* **Page**:
>>>>

The resulting scatter plots are shown in Figure 7 for both defensive and offensive rebounds. Given the greater uncertainty in the offensive individual rebounding parameters and the much smaller number of multinomial trials in the offensive case, it is not surprising that the fit is poorer in the latter than in the former. Nevertheless, one can see that the expected and observed rebounding counts are in general agreement, further suggesting that the proposed methodology behaves in an acceptable way.

Figure 7:

Two-stage predicted versus observed rebounding counts for individual players during the 2021–22 season. Note that about ten players were omitted from the offensive plot because they had far more offensive rebounds than those plotted, so their inclusion in the plot “squished” everyone else together. The fit for those players was comparable to the players retained for plotting.

4.2.3 Player rebounding assessment

Given the goal of accurately assessing the players’ “true” ability to steal rebounds from opponents rather than from teammates, a scatter plot of estimated β-level parameters against estimated γ-level parameters is provided in Figure 8. The idea is that players at the top left are overvalued because they collect a disproportionate amount of rebounds relative to their β-level contributions. The opposite is true for players found at the bottom right.

<<<<

* **Requirement**: In the rebounding text above, where in Figure 8 are the players who are considered overvalued?

* **Provided information**:
>>>>

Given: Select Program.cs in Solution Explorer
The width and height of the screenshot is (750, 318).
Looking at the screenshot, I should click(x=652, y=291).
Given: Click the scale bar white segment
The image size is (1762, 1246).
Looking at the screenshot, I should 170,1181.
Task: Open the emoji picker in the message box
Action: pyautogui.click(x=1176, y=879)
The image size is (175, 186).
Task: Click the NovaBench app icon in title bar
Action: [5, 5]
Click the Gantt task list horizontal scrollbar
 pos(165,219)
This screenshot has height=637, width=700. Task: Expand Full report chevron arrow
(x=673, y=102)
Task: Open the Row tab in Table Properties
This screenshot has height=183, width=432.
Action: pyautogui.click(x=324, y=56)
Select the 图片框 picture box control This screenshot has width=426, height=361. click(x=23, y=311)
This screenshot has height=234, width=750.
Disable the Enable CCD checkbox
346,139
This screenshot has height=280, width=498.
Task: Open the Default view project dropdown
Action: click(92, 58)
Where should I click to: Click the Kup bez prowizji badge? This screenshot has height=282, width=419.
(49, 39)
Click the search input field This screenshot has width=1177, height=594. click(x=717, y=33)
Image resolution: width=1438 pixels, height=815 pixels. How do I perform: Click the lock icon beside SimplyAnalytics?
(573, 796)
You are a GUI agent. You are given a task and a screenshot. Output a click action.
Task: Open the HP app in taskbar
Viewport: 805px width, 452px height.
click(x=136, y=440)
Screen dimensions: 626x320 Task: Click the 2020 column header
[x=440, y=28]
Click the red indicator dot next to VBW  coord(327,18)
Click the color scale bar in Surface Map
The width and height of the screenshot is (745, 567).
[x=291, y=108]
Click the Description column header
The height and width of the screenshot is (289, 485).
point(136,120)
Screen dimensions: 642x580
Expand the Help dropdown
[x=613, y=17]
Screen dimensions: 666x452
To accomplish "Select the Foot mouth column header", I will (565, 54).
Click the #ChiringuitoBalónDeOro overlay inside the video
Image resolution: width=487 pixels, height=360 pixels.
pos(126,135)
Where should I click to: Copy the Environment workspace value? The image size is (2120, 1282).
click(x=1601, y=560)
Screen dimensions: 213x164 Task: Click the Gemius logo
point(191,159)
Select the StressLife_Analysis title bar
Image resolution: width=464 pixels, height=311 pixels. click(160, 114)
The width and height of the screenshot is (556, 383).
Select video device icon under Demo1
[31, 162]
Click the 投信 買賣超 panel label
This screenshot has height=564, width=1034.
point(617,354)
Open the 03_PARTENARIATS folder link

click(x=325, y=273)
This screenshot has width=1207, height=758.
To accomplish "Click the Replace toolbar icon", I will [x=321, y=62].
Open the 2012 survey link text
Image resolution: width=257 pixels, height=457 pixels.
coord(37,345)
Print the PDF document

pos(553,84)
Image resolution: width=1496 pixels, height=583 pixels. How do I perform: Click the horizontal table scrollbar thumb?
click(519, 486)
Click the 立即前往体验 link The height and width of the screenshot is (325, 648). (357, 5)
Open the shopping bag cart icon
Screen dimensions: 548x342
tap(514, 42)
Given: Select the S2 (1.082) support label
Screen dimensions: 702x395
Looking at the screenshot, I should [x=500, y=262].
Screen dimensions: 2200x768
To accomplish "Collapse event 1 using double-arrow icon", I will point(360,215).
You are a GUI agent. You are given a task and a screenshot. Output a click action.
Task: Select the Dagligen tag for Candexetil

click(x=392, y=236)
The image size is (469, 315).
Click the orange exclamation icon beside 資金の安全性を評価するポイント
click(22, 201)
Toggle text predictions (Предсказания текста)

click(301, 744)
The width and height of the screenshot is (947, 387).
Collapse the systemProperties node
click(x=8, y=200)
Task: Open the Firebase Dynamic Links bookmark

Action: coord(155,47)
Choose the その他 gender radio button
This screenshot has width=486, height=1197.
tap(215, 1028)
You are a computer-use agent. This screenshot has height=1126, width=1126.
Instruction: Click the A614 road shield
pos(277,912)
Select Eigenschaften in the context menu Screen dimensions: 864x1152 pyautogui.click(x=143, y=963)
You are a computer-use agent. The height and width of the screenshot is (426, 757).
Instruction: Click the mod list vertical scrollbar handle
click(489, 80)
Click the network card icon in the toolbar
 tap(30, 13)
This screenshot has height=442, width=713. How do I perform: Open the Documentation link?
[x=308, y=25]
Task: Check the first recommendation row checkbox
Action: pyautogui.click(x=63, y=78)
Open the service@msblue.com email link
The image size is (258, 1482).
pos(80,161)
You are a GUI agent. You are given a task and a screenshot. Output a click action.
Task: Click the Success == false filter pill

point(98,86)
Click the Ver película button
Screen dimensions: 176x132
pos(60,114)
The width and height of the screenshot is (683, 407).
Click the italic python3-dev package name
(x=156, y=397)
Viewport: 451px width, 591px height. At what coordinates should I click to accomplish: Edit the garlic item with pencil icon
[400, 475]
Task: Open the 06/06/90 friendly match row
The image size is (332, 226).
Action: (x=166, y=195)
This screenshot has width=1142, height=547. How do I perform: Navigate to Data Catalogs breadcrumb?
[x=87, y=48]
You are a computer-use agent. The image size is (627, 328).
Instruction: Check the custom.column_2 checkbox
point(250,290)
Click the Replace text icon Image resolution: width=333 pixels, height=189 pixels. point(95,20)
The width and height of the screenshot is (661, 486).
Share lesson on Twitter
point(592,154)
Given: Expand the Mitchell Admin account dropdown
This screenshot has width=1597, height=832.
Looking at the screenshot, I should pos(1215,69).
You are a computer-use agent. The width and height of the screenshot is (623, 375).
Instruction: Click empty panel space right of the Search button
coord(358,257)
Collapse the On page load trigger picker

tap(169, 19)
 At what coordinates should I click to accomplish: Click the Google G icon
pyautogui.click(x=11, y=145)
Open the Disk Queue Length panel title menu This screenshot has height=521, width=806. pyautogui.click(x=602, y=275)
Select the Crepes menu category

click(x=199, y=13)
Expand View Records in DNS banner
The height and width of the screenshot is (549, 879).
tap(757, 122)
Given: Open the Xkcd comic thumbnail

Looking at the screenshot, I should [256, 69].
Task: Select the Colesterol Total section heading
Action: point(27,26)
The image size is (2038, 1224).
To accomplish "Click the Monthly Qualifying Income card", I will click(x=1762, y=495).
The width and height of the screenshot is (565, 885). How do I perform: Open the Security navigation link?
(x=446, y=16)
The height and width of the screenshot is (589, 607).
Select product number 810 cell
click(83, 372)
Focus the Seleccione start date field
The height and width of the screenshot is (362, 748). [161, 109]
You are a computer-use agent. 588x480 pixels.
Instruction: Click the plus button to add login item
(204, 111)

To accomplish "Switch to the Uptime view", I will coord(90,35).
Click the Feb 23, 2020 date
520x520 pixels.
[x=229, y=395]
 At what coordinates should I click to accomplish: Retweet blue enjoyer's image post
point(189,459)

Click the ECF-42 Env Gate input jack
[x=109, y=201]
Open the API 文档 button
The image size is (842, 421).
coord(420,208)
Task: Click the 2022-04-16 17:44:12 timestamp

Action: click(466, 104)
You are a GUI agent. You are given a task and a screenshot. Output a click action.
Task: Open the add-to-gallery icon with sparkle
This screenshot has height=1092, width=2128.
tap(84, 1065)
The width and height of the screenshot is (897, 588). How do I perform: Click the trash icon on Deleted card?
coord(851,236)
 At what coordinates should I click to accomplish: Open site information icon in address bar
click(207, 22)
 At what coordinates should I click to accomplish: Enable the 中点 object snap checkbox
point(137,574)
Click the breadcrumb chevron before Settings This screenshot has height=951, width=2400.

<<<<

* **Finished task**: At the top left of the scatter plot of estimated β-level parameters against estimated γ-level parameters.